Republicans work political theater emblematic of carefully articulated expositions of Sophoclean tragedy. Oedipus was tragic because he had inadvertently killed his father and dipped his dick in his mother.
But it was also damn funny!
I mean, who didn’t have a bit of a chuckle when the realization hit Oedipus that the same place he had spent so much time trying to get into was the same place that he spent nine months trying to get out of. And, in the comedic sense that only the Greeks could’ve brought us, I give you Herman Cain.
I didn’t think that it was possible to reach higher than the precipice that was Newt “I divorced my wife as she was coming out of cancer surgery while calling Clinton a philandering scumbag” Gingrich. But, holy fuck was I wrong! Comparing Cain to Gingrich is akin to comparing Foie Gras to a McRib.
Cain has successfully made the last two thousand years of advancement in civilization completely irrelevant because he has shown us that no matter how far society reaches, it’s advancements will never outshine the biggest scumbags that inhabit it.

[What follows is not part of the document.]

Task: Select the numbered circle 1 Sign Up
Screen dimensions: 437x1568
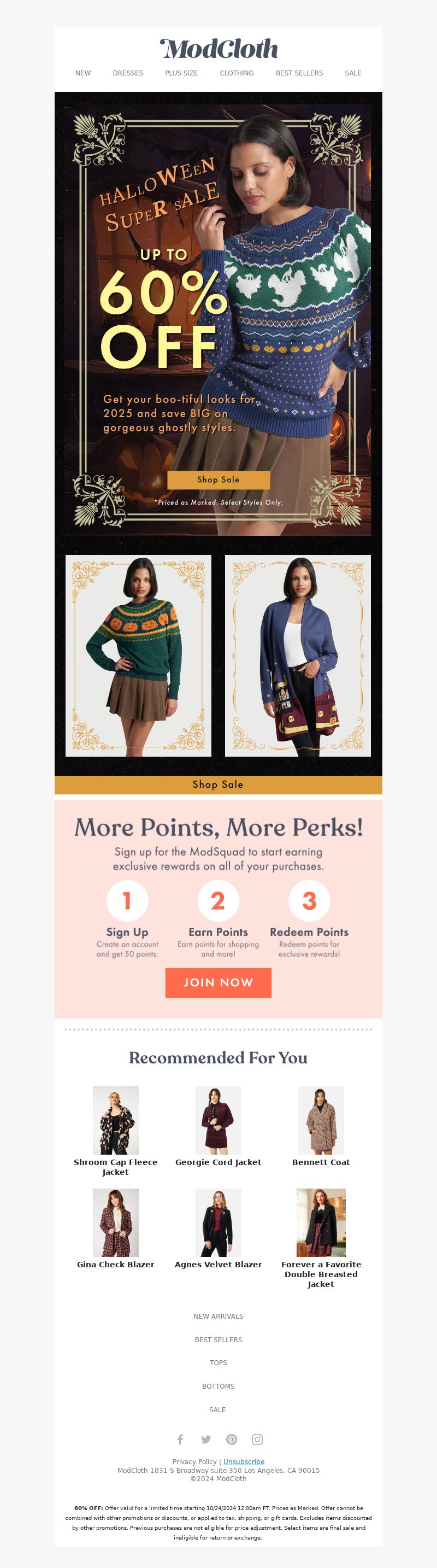Action: (127, 900)
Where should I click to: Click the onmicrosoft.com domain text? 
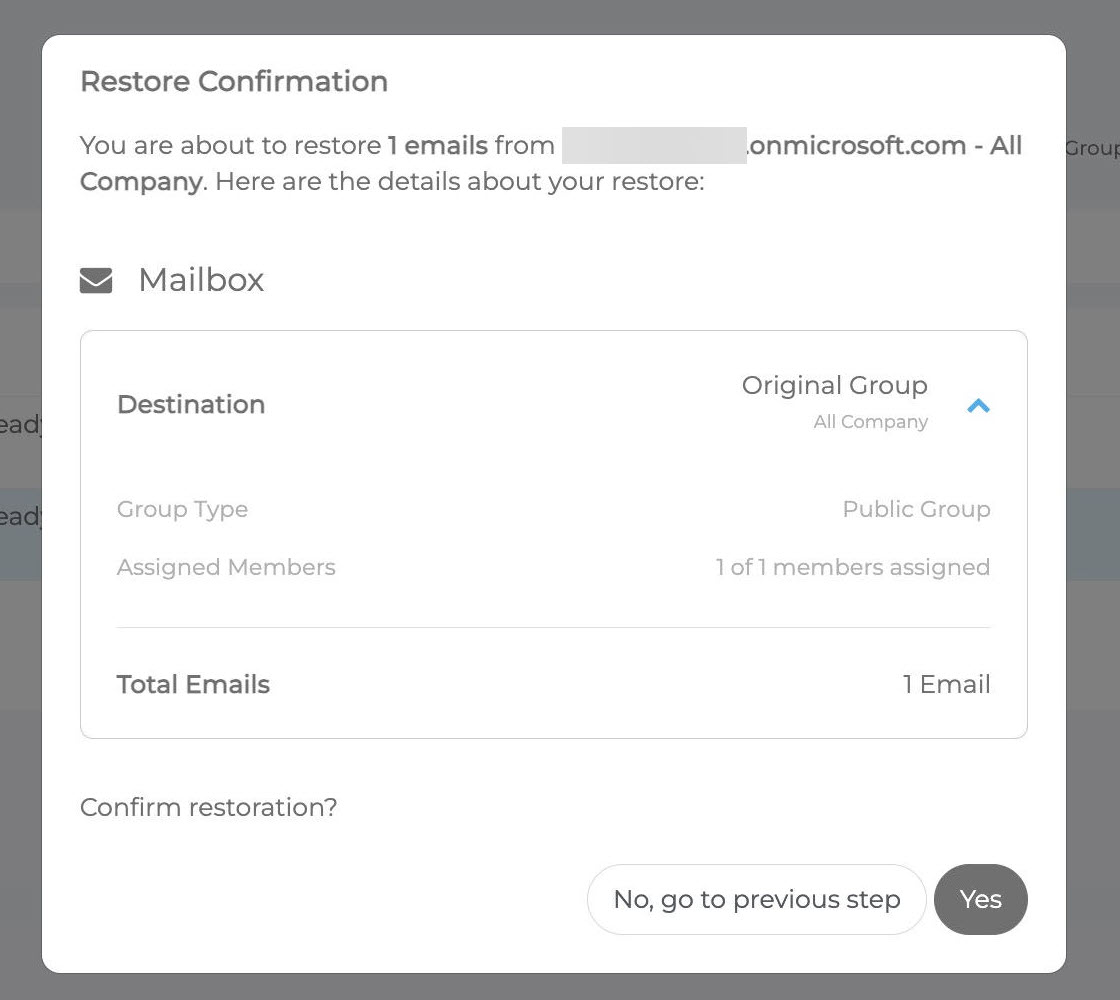[856, 146]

Example of Scumbaggery # 1: He published a book called “This is Herman Cain!: My Journey To The White House”
A title like this takes balls. First, he hasn’t even made it past the primary and he’s already selling a book that ends with him proclaiming that he is the president of the United States. It would be the equivalent of me writing a book titled: “The name’s Knox Motherfucker!: My Journey Into the Porno Industry” Sure, it’s a dream we all have, but we all know it’ll never happen.
Example of Fuckstickery #2: He claims that he’s a “leader and not a reader.” What the fuck! You wrote a fucking book, and you’re claiming you’re not a reader. Are you trying to not get high on your own supply? Or, is it that you just know how shitty your book is, so you wouldn’t even waste your time?
Example of Shitheaddery #3: After getting called out by several women about sexual harrassment suits, another woman comes out claiming a relationship that lasted 13 years. So when a news station texted a number on her phone that she claimed belonged to Cain, guess who called back. Herman “Stick it to ya” Cain!
He probably thought she was going to try that trick with her mouth again.